▶ [Exercise description]
Beginning with the line that includes "Image resolution: width=1600" and ending with the last line, print the records exactly, leaving every picture out.

Stored data
▽

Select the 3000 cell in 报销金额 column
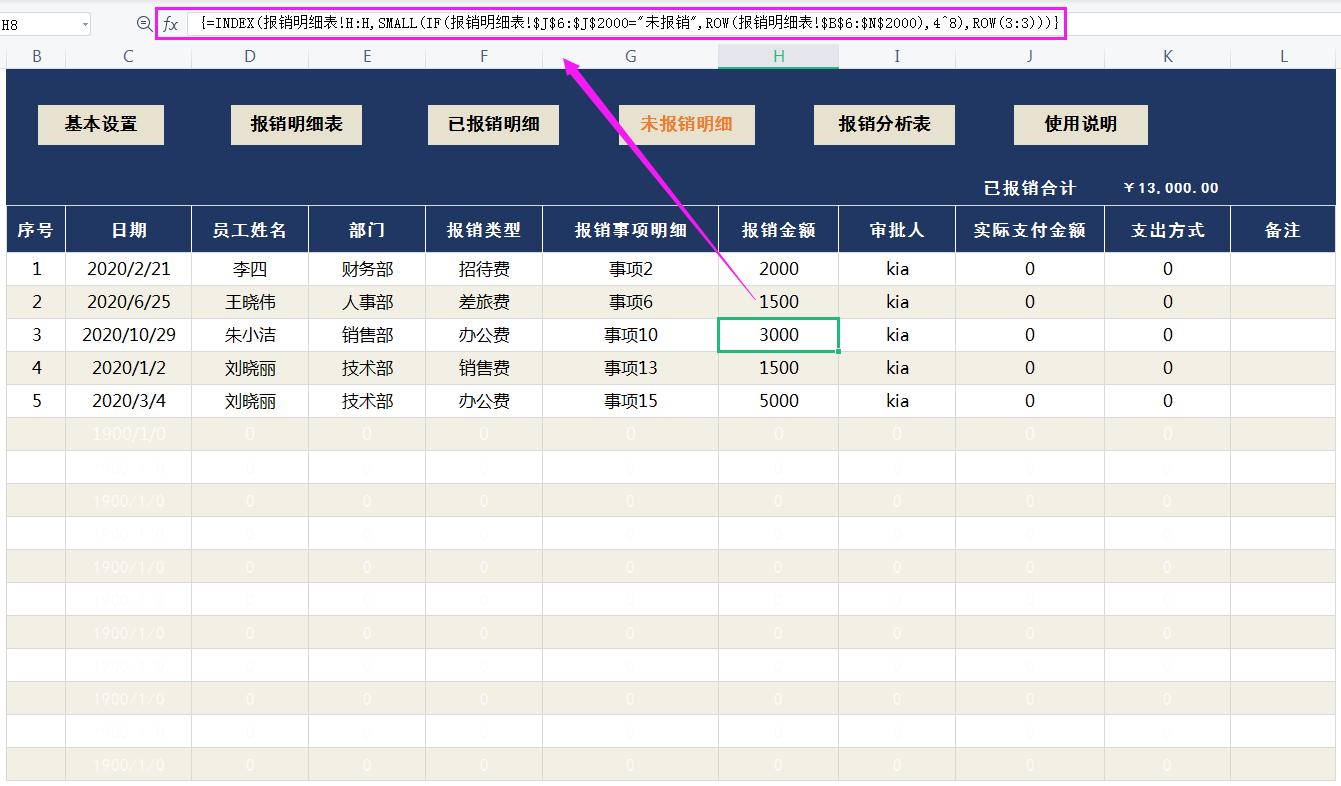Viewport: 1341px width, 786px height. [778, 335]
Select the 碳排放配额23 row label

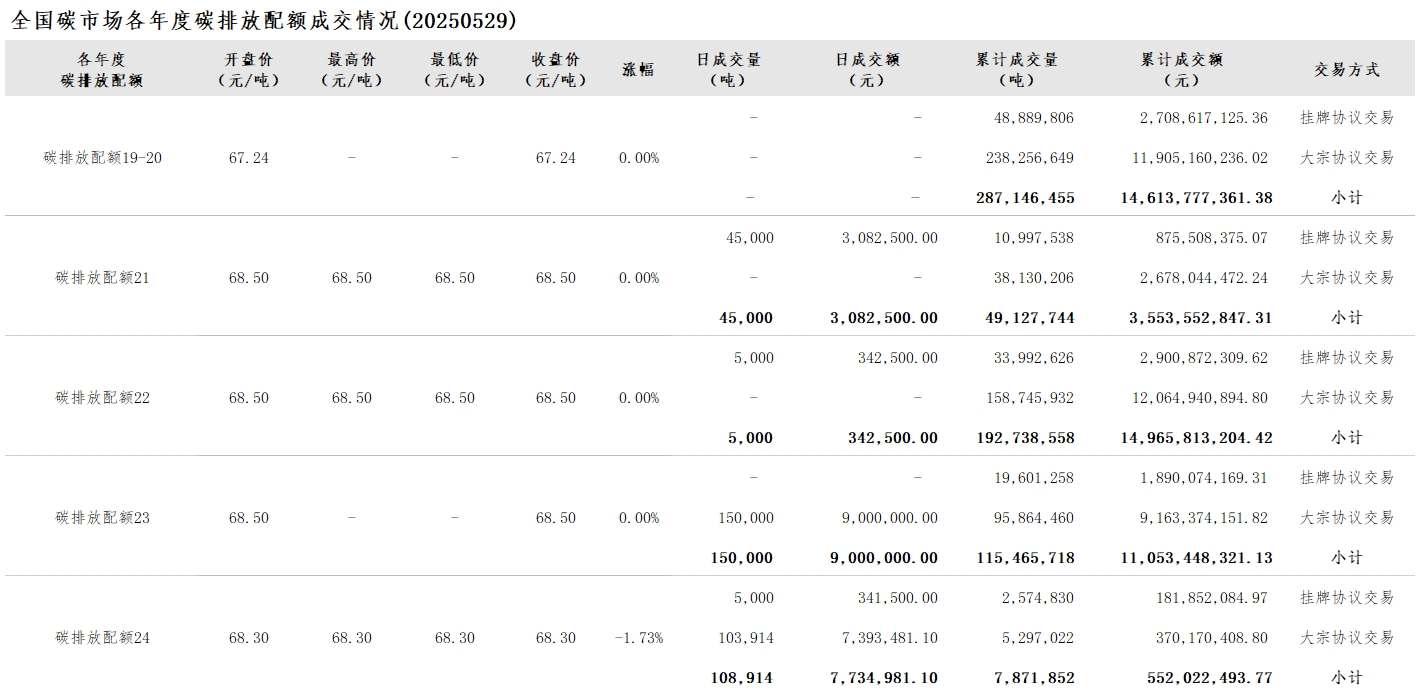pos(102,518)
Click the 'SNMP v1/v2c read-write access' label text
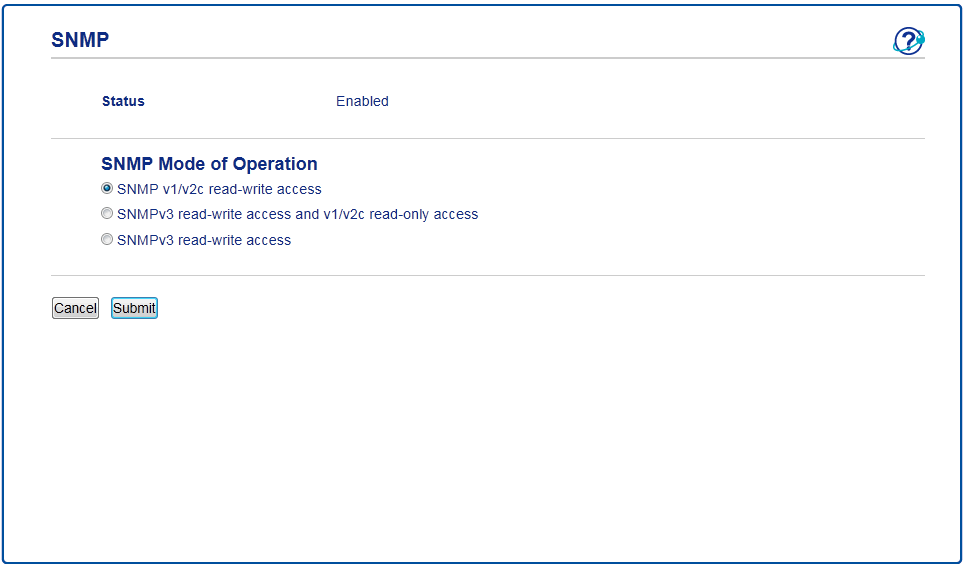Image resolution: width=964 pixels, height=566 pixels. pos(219,189)
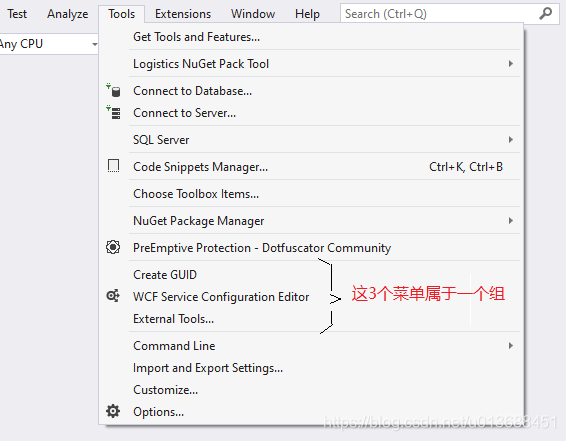
Task: Click the Dotfuscator Community icon
Action: pyautogui.click(x=113, y=247)
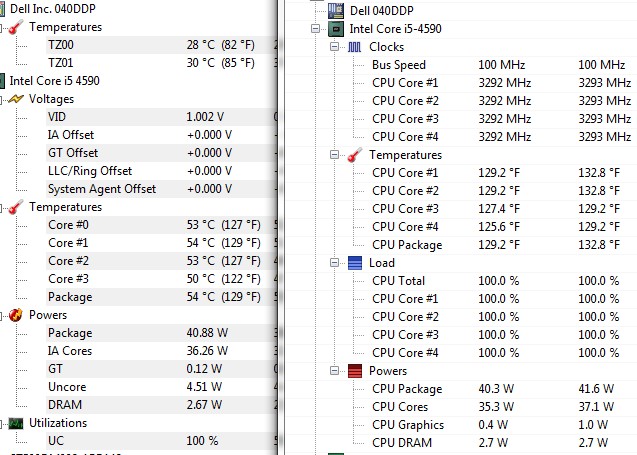Viewport: 637px width, 455px height.
Task: Click the green chip icon beside Utilizations
Action: pyautogui.click(x=17, y=423)
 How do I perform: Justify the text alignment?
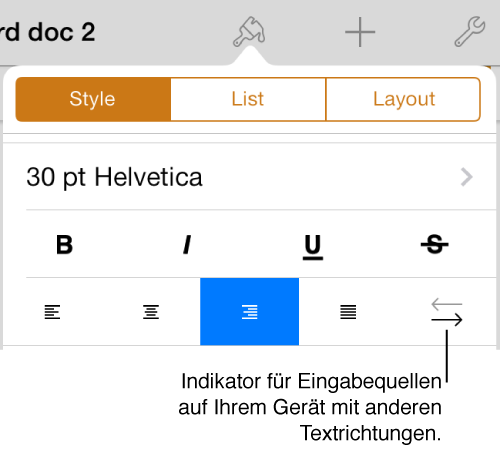(x=348, y=312)
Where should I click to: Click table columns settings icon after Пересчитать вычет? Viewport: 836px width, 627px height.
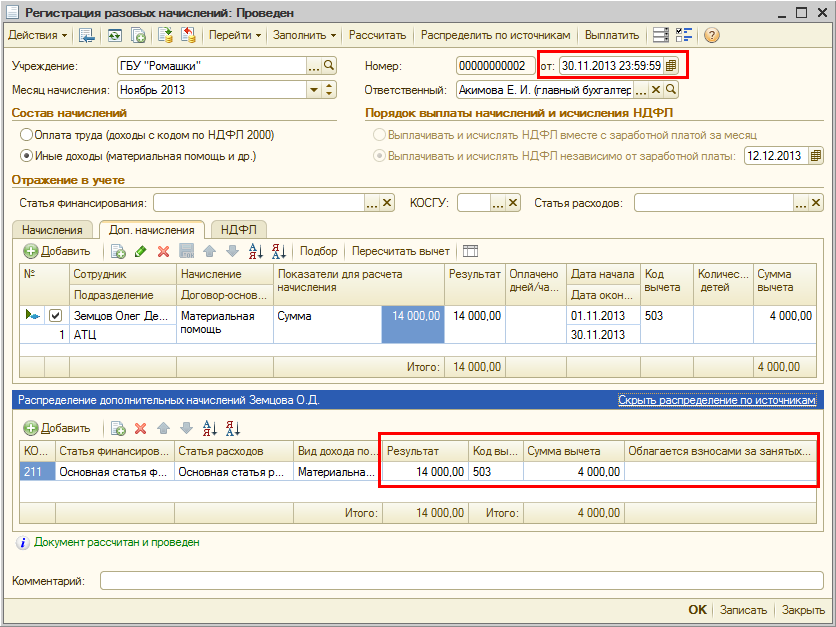click(x=471, y=251)
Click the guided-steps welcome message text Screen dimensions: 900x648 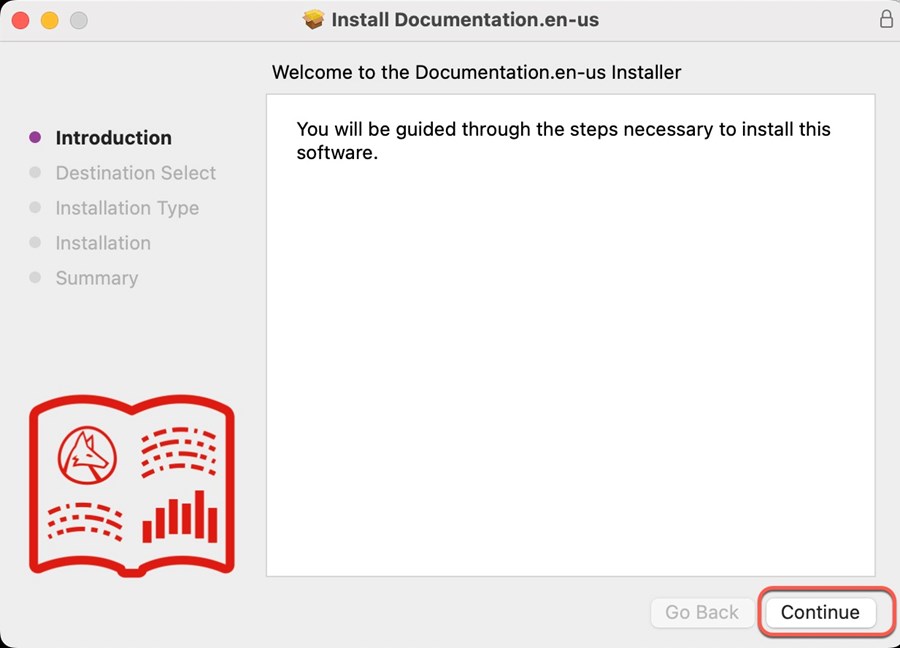click(x=563, y=141)
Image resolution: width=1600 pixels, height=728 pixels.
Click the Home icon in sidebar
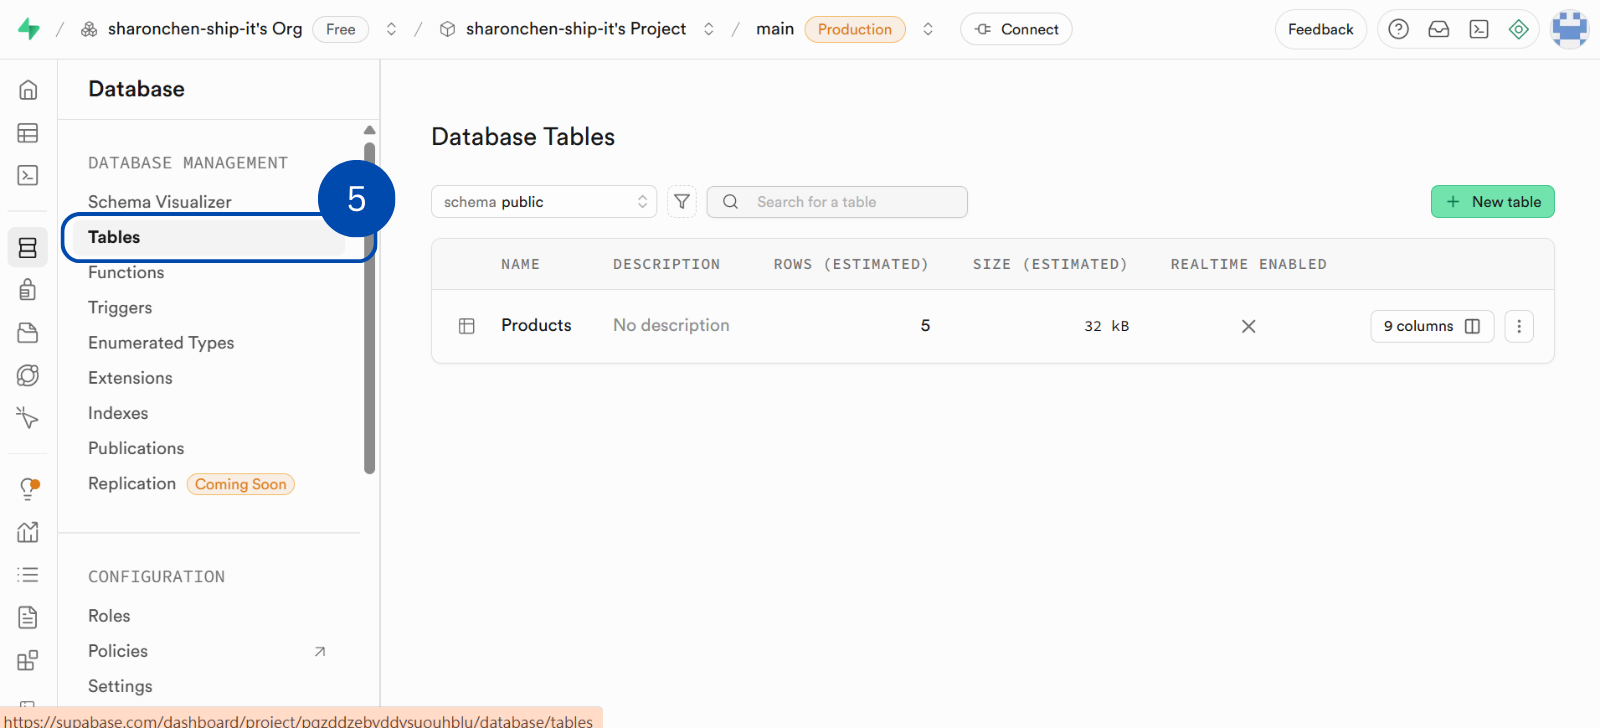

△

▶ [Answer section]
Image resolution: width=1600 pixels, height=728 pixels.
Click the Home icon in sidebar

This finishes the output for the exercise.